_阅读材料_:
☆ ☆ ☆

5M作者搭建了一套postgresql集群,Pacemaker的PostgreSQL一主多从。在在做主节点网卡测试停启的过程中出现问题,作者node4为主节点,node5 node6 为从节点,node4在做了ifconfig ens33 down以后,发现node5为主节点了,node6也会首先down下然后启动,这种情况下,node4 ifconfig ens33 up 以后,对其进行cls_repair_by_pg_rewind 恢复,发现恢复不成功,出现以下问题
[root@node4 data]# cls_repair_by_pg_rewind
resource msPostgresql is NOT running
resource msPostgresql is NOT running
resource msPostgresql is NOT running
connected to server
could not fetch remote file “global/pg_control”: ERROR: permission denied for function pg_read_binary_file
Failure, exiting
failed to call “/usr/pgsql/bin/pg_rewind -D /data/pgsql/data --source-server=‘host=10.10.10.19’ port=5432 -P”
从问题上看,是权限除了问题,由于作者刚刚学习这个,不太明白怎么解决。请大神帮忙指导指导。

☆ ☆ ☆

目标坐标条目:
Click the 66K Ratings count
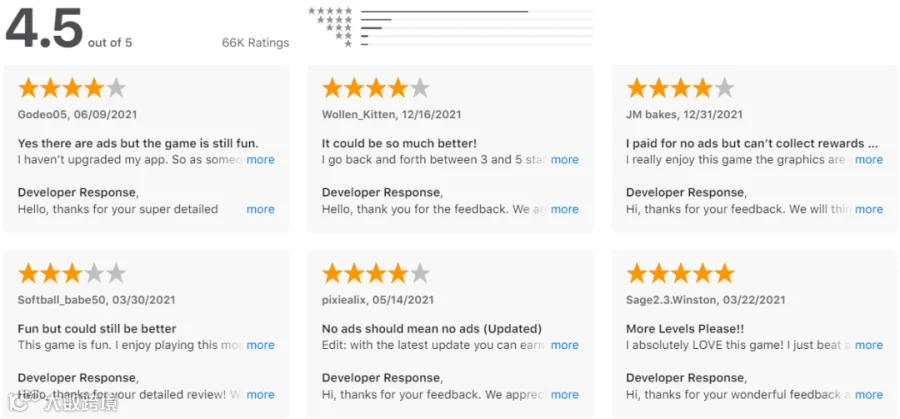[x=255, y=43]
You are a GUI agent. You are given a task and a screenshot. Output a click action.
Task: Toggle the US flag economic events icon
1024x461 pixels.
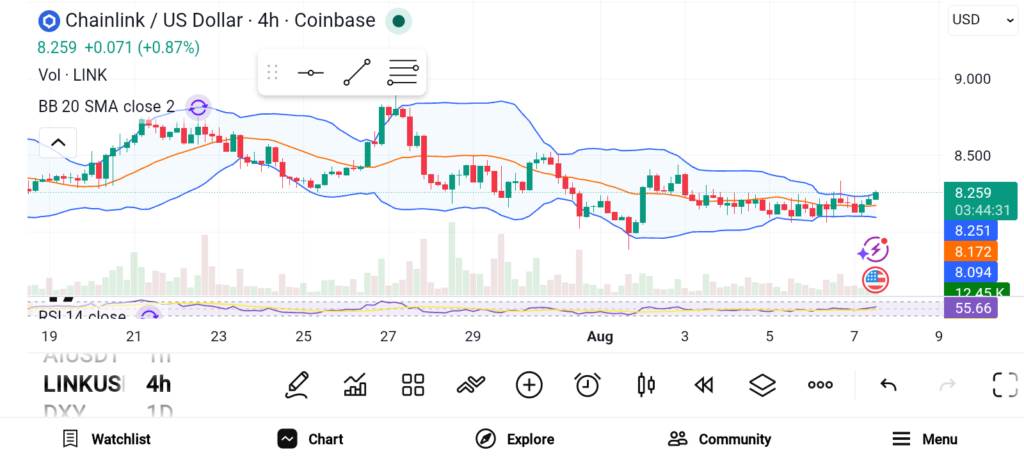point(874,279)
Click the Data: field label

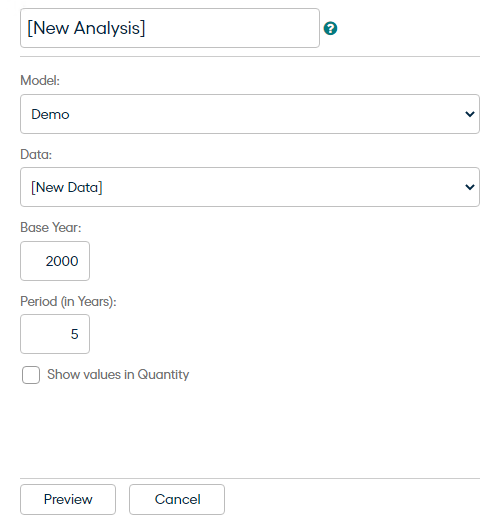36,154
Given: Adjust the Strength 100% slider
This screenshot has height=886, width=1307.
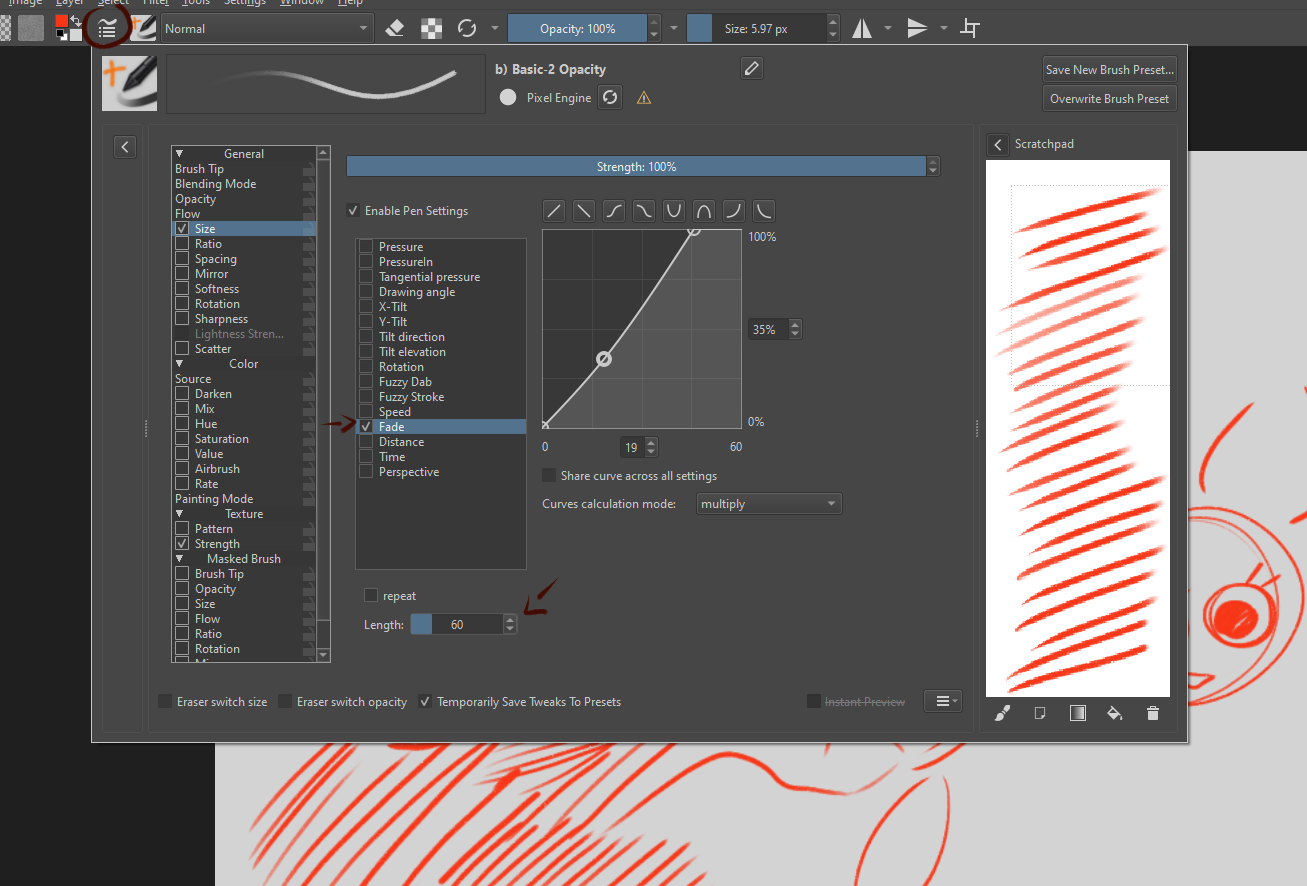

☆ ☆ ☆

_待办任务_:
[A] 能否把关于PostgreSQL集群pg_rewind恢复失败的那篇帖子一字不差地完整复制一遍?
[B] 请抄录清单中的一段:从包含“You are a GUI”的那一行开始,到清单末尾结束,首尾两端都要包括。答案中不要写入图片。
帖子和清单来自不同的出处。

_参考答案_:
[A]
5M作者搭建了一套postgresql集群,Pacemaker的PostgreSQL一主多从。在在做主节点网卡测试停启的过程中出现问题,作者node4为主节点,node5 node6 为从节点,node4在做了ifconfig ens33 down以后,发现node5为主节点了,node6也会首先down下然后启动,这种情况下,node4 ifconfig ens33 up 以后,对其进行cls_repair_by_pg_rewind 恢复,发现恢复不成功,出现以下问题
[root@node4 data]# cls_repair_by_pg_rewind
resource msPostgresql is NOT running
resource msPostgresql is NOT running
resource msPostgresql is NOT running
connected to server
could not fetch remote file “global/pg_control”: ERROR: permission denied for function pg_read_binary_file
Failure, exiting
failed to call “/usr/pgsql/bin/pg_rewind -D /data/pgsql/data --source-server=‘host=10.10.10.19’ port=5432 -P”
从问题上看,是权限除了问题,由于作者刚刚学习这个,不太明白怎么解决。请大神帮忙指导指导。

[B]
You are a GUI agent. You are given a task and a screenshot. Output a click action.
Task: Toggle the US flag economic events icon
1024x461 pixels.
point(874,279)
Click the Data: field label

36,154
Given: Adjust the Strength 100% slider
This screenshot has height=886, width=1307.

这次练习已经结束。